The fact that a squirrel was not chuffed to see me reminded me that this blog is meant to be about ceramics as much as anything else, so I am thrilled, pleased and gratified that a new outlet for Peter Arscott Ceramics (PAC) is promoting a good array of vases and bowls. It is the online Chuffed Store, which I urge you to visit. It’s new and only recently set up. Its products are made and produced in the British Isles. It has a magpie approach to everything: this week there is a section on letter-writing by writer and artist David Thomas. You can also Meet the Maker, who happens to be yours truly. Click here.
Back to chestnuts and, sidestepping the issue of young trees being damaged by squirrels, my research found that the world’s oldest known chestnut tree grows on Mount Etna in Sicily and is said to be between 2,000 and 4,000 years old. It is the Hundred-Horse Chestnut (Castagno dei Cento Cavalli) – the name originates from a legend in which a queen of Aragon and her company of a hundred knights were caught in a severe thunderstorm and took shelter under the tree.
The nuts are a rich source of vitamins C (the only nut that is) and B, and minerals including magnesium, potassium and iron.

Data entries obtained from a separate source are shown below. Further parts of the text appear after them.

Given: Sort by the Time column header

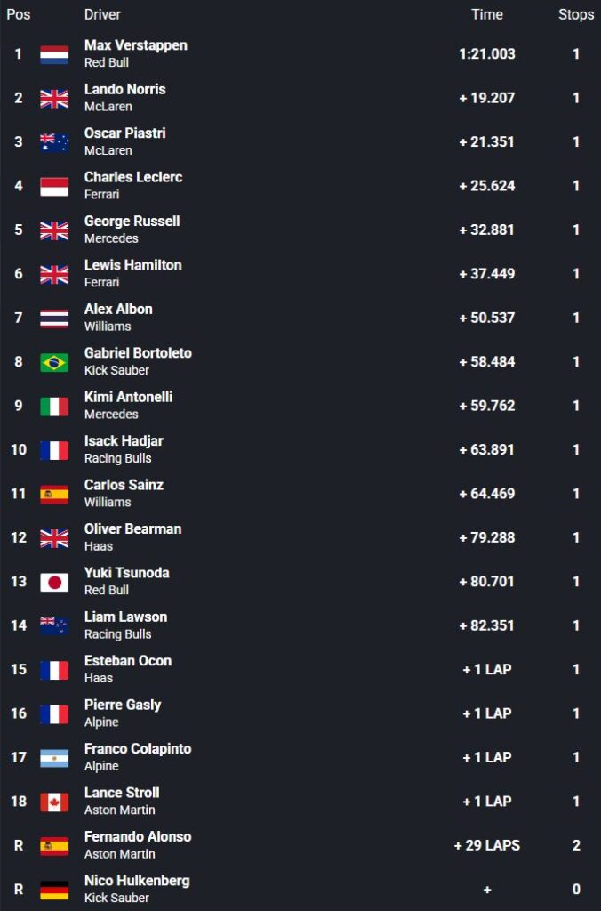Looking at the screenshot, I should click(486, 14).
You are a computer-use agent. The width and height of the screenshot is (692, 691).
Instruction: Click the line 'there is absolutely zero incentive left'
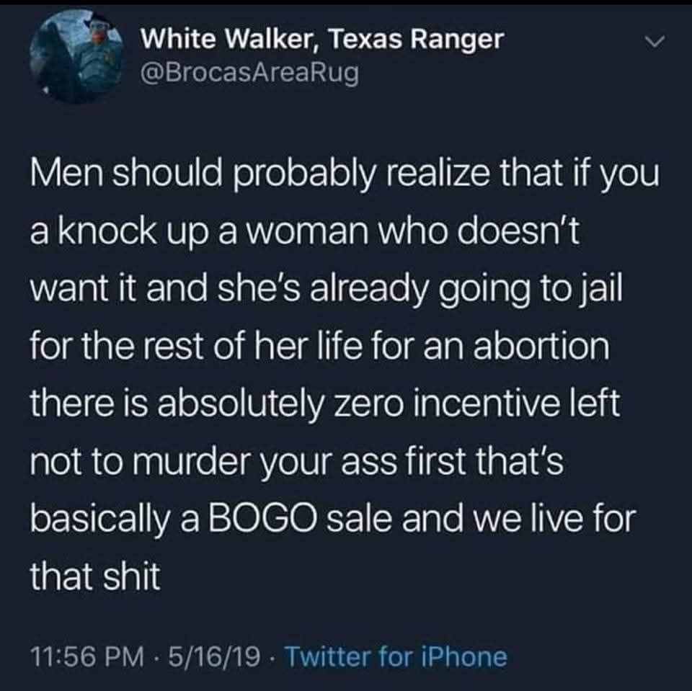[325, 404]
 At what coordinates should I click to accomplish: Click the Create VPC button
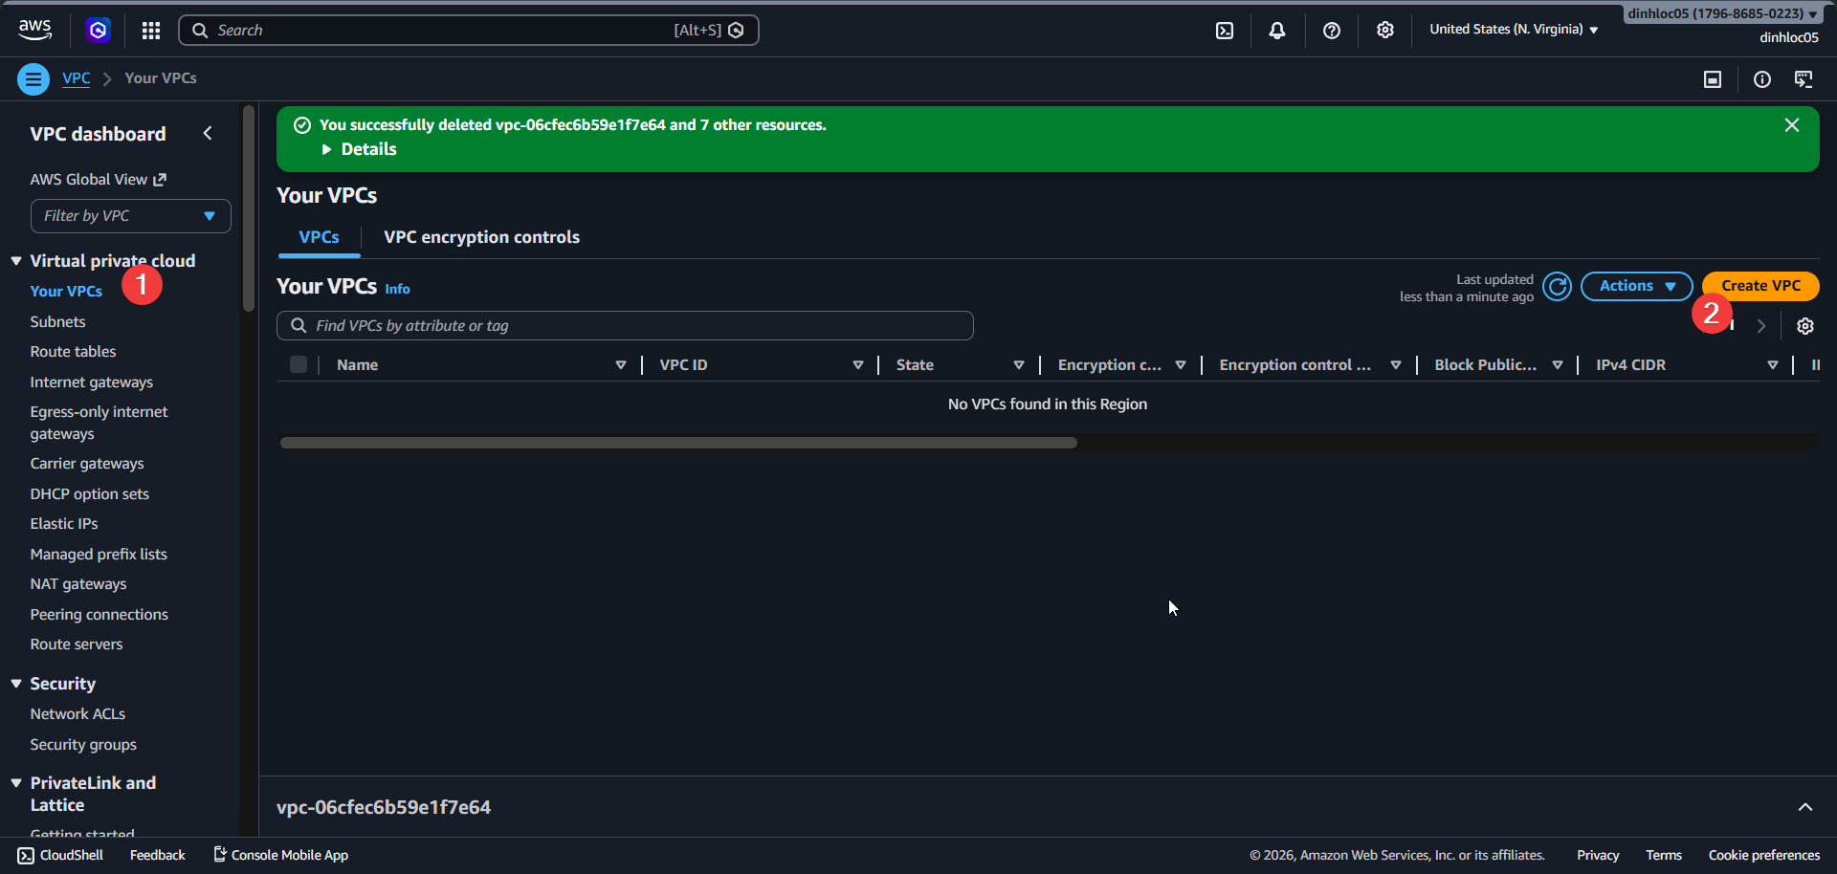[x=1760, y=285]
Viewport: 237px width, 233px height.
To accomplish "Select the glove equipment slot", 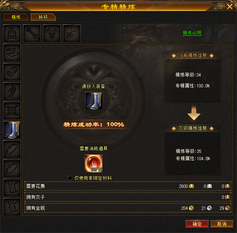I will [12, 91].
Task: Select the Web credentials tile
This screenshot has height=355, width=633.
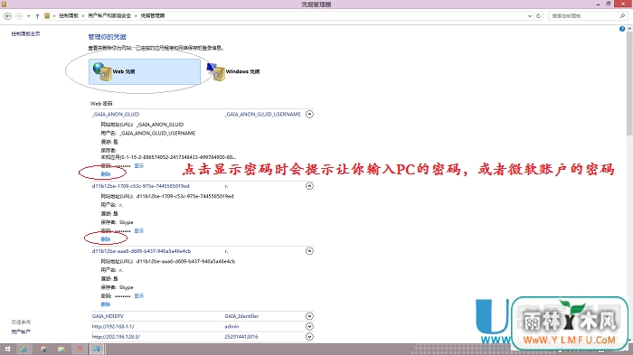Action: click(x=145, y=71)
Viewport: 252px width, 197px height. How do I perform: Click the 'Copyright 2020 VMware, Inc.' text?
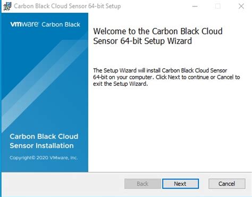[x=44, y=158]
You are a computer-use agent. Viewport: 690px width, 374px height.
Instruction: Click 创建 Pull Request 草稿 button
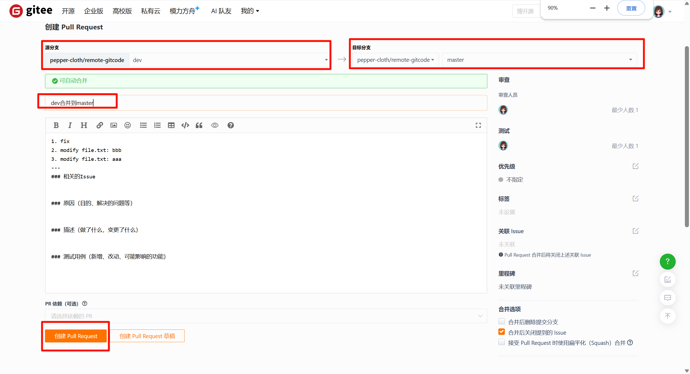(147, 336)
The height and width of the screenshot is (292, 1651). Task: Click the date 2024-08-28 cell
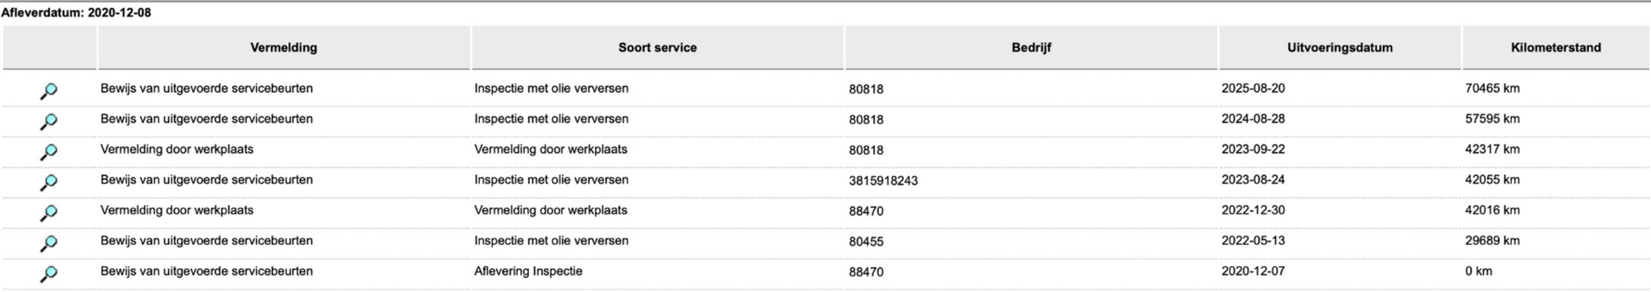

Their high level of starch is similar to that of wheat and twice as high as the potato, and they can be baked, roasted, boiled or microwaved. Remember to score a cross in them to stop them from exploding when they are cooked. Enraged squirrels and exploding chestnuts – the woods just keep getting more dangerous.
At this time of year the landscape takes on a monotone quality that is only sparked off once the leaves start turning, so I was looking for some colour that caught my eye and I came across a clump of pink flowers which I assume is red campion, but one of you will correct me if wrong. I also saw these “berries”, each one growing at the end of its own twig, and could not work out whether it was a shrub or a tree. These small berries (or drupes) have a rounded four-quartered shape to them. What is it?
Keep well. And on the subject of trees, I’m off to empty half a bottle of maple syrup sent by a good friend in New England onto some vanilla ice cream. It’s tapped from his own maple trees, but sadly I can’t reciprocate with our own plum jam because our tree yielded only seven plums. I blame the squirrels.